_What the task asks_. Here are some entries; quote each one exactly.
Segment Start: Listed records
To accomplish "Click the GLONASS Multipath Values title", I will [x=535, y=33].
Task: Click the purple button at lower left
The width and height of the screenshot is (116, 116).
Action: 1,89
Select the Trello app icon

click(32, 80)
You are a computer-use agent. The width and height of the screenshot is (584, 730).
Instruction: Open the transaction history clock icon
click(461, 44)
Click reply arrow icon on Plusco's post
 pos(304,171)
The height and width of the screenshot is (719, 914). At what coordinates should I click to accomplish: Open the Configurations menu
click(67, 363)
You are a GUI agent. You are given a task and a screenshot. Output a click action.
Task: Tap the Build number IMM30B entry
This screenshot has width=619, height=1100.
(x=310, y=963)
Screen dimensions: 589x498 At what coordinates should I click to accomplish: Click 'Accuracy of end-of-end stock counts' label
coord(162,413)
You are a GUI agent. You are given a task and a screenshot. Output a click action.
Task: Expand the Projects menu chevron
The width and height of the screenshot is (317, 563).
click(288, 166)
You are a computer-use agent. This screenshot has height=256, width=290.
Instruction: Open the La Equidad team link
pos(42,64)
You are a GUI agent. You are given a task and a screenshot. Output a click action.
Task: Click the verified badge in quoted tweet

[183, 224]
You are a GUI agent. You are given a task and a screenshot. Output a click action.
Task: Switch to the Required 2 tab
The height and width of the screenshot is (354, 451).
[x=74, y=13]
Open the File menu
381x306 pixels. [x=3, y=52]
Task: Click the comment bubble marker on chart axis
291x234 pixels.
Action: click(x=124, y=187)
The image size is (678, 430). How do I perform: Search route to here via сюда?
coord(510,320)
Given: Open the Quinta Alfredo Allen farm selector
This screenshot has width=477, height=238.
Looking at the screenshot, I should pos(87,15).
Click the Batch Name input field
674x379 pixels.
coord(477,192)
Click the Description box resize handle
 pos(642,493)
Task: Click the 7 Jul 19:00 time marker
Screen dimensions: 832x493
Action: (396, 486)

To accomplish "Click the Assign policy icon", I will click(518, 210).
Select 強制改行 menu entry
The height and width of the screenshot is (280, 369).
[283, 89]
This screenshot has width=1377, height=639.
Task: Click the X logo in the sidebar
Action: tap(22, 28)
Segment End: Listed records
_Result for this task_.
To accomplish "Click the GLONASS Multipath Values title", I will [x=535, y=33].
Task: Click the purple button at lower left
The width and height of the screenshot is (116, 116).
Action: 1,89
Select the Trello app icon

click(32, 80)
You are a computer-use agent. The width and height of the screenshot is (584, 730).
Instruction: Open the transaction history clock icon
click(461, 44)
Click reply arrow icon on Plusco's post
 pos(304,171)
The height and width of the screenshot is (719, 914). At what coordinates should I click to accomplish: Open the Configurations menu
click(67, 363)
You are a GUI agent. You are given a task and a screenshot. Output a click action.
Task: Tap the Build number IMM30B entry
This screenshot has width=619, height=1100.
(x=310, y=963)
Screen dimensions: 589x498 At what coordinates should I click to accomplish: Click 'Accuracy of end-of-end stock counts' label
coord(162,413)
You are a GUI agent. You are given a task and a screenshot. Output a click action.
Task: Expand the Projects menu chevron
The width and height of the screenshot is (317, 563).
click(288, 166)
You are a computer-use agent. This screenshot has height=256, width=290.
Instruction: Open the La Equidad team link
pos(42,64)
You are a GUI agent. You are given a task and a screenshot. Output a click action.
Task: Click the verified badge in quoted tweet

[183, 224]
You are a GUI agent. You are given a task and a screenshot. Output a click action.
Task: Switch to the Required 2 tab
The height and width of the screenshot is (354, 451).
[x=74, y=13]
Open the File menu
381x306 pixels. [x=3, y=52]
Task: Click the comment bubble marker on chart axis
291x234 pixels.
Action: click(x=124, y=187)
The image size is (678, 430). How do I perform: Search route to here via сюда?
coord(510,320)
Given: Open the Quinta Alfredo Allen farm selector
This screenshot has width=477, height=238.
Looking at the screenshot, I should pos(87,15).
Click the Batch Name input field
674x379 pixels.
coord(477,192)
Click the Description box resize handle
 pos(642,493)
Task: Click the 7 Jul 19:00 time marker
Screen dimensions: 832x493
Action: (396, 486)

To accomplish "Click the Assign policy icon", I will click(518, 210).
Select 強制改行 menu entry
The height and width of the screenshot is (280, 369).
[283, 89]
This screenshot has width=1377, height=639.
Task: Click the X logo in the sidebar
Action: tap(22, 28)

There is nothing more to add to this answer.